───── Supplied data ─────

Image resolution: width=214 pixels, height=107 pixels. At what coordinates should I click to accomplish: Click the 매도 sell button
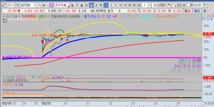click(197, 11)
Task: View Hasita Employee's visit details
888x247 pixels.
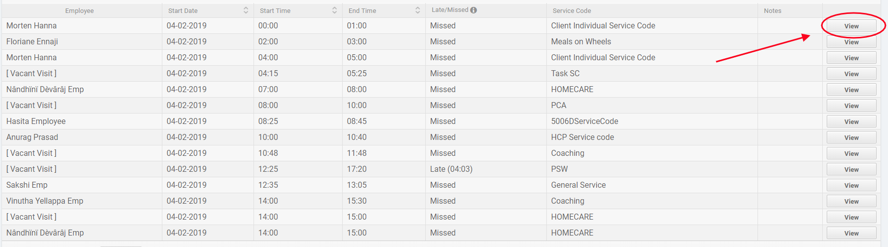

─────
───── Supplied data ─────

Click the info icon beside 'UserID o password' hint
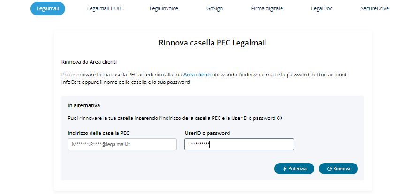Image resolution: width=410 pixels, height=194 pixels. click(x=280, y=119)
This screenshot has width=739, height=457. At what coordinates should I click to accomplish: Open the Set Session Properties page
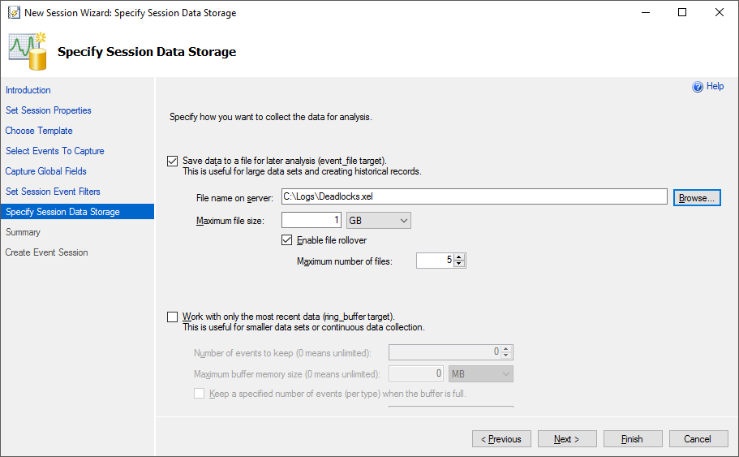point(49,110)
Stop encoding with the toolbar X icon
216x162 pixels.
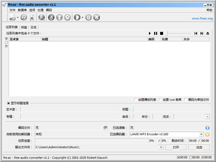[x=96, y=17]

─────
───── Supplied data ─────

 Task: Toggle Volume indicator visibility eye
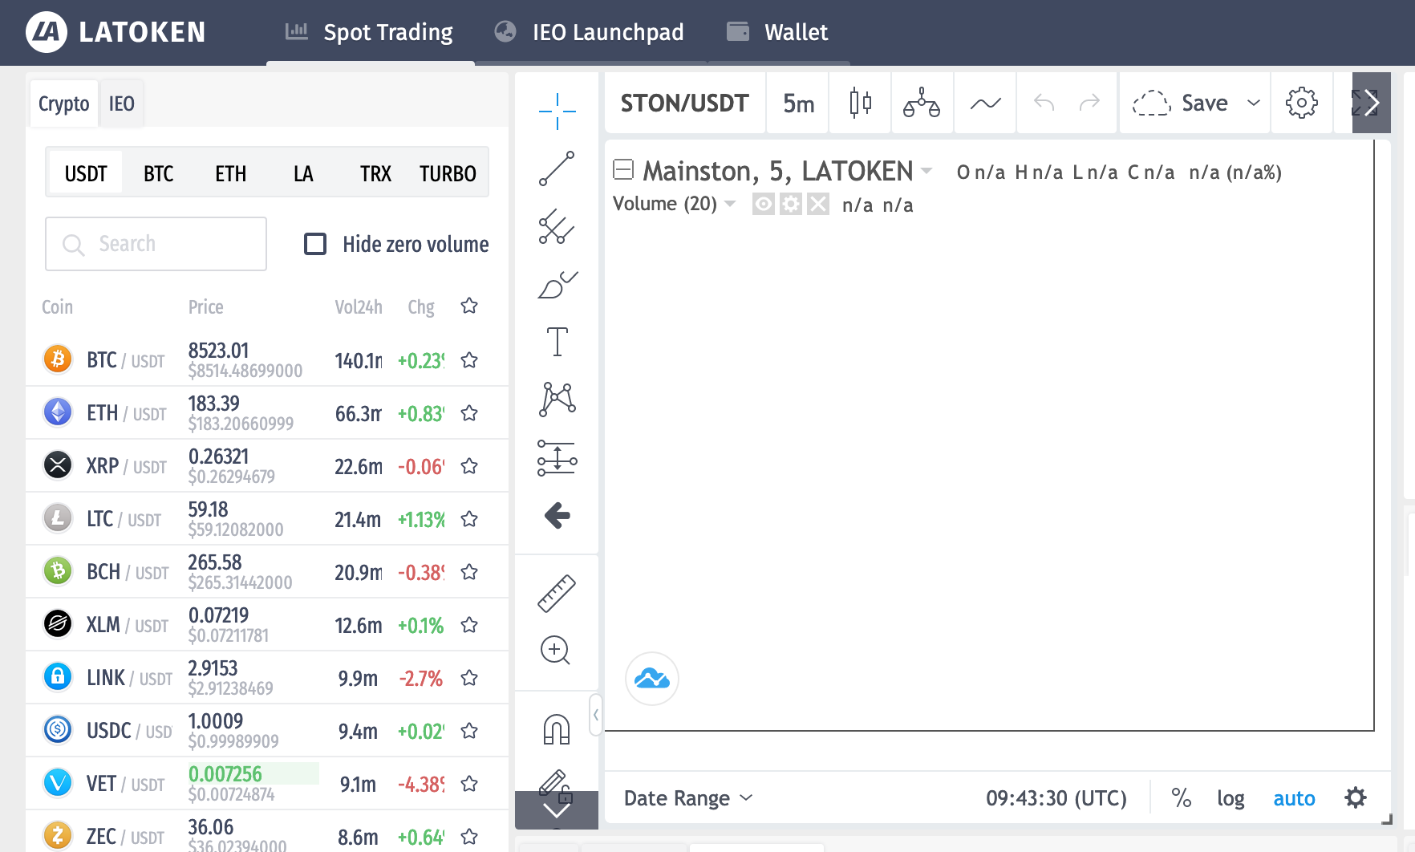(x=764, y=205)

─────

From the records above, give again only the part that opens with the line containing "Image resolution: width=214" and closes with the line containing "888x247 pixels.". Keep both ends but drop the pictures.

Image resolution: width=214 pixels, height=107 pixels. At what coordinates should I click to accomplish: Click the 매도 sell button
click(197, 11)
Task: View Hasita Employee's visit details
888x247 pixels.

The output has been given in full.